Exercise:
Would you please transcribe, exactly as written, the lines of the entries below starting at the one that holds "Select the M size row label" and ending at the one that holds "You are a computer-use agent. Screen", both included?

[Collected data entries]
-- Opening Marker --
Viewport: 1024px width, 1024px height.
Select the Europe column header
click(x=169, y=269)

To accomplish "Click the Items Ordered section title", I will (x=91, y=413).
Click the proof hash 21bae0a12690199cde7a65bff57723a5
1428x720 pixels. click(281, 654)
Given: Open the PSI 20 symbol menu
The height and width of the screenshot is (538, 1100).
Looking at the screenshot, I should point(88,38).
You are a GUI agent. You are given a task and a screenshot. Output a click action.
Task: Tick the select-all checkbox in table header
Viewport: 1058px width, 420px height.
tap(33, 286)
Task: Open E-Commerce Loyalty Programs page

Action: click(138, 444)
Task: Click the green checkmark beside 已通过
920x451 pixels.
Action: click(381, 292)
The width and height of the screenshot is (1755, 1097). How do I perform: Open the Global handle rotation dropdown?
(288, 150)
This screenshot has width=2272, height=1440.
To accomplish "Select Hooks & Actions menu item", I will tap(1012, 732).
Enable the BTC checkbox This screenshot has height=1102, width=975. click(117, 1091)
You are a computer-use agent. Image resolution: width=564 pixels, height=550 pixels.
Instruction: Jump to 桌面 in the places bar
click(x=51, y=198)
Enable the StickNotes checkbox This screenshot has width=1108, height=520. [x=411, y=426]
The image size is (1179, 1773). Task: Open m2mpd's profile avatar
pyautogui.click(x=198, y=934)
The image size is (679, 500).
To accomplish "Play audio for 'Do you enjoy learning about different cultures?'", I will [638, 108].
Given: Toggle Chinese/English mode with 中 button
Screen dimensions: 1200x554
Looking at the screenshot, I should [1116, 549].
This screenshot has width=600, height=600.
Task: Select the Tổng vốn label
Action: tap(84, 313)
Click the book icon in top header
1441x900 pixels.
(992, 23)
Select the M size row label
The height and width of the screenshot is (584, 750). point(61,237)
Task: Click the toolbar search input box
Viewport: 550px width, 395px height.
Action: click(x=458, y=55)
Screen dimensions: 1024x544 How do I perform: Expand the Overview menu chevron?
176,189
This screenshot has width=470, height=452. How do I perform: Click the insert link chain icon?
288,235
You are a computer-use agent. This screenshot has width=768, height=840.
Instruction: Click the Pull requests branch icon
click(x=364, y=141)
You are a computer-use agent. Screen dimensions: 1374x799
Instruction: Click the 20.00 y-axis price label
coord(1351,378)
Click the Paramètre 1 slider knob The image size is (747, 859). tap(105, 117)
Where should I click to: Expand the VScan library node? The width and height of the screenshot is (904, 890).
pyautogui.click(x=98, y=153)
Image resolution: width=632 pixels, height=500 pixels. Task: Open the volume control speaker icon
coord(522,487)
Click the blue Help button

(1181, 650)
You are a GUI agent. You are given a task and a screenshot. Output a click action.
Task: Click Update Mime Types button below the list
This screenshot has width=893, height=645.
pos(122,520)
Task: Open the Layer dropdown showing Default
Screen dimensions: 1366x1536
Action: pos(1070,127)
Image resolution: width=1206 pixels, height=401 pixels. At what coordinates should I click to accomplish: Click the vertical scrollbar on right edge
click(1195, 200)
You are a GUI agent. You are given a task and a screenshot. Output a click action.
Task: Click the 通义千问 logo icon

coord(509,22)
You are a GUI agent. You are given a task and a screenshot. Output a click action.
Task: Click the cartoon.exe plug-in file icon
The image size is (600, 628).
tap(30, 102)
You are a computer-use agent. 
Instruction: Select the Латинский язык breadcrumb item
-- Closing Marker --
Completed task:
Select the M size row label
The height and width of the screenshot is (584, 750). point(61,237)
Task: Click the toolbar search input box
Viewport: 550px width, 395px height.
Action: click(x=458, y=55)
Screen dimensions: 1024x544 How do I perform: Expand the Overview menu chevron?
176,189
This screenshot has width=470, height=452. How do I perform: Click the insert link chain icon?
288,235
You are a computer-use agent. This screenshot has width=768, height=840.
Instruction: Click the Pull requests branch icon
click(x=364, y=141)
You are a computer-use agent. Screen dimensions: 1374x799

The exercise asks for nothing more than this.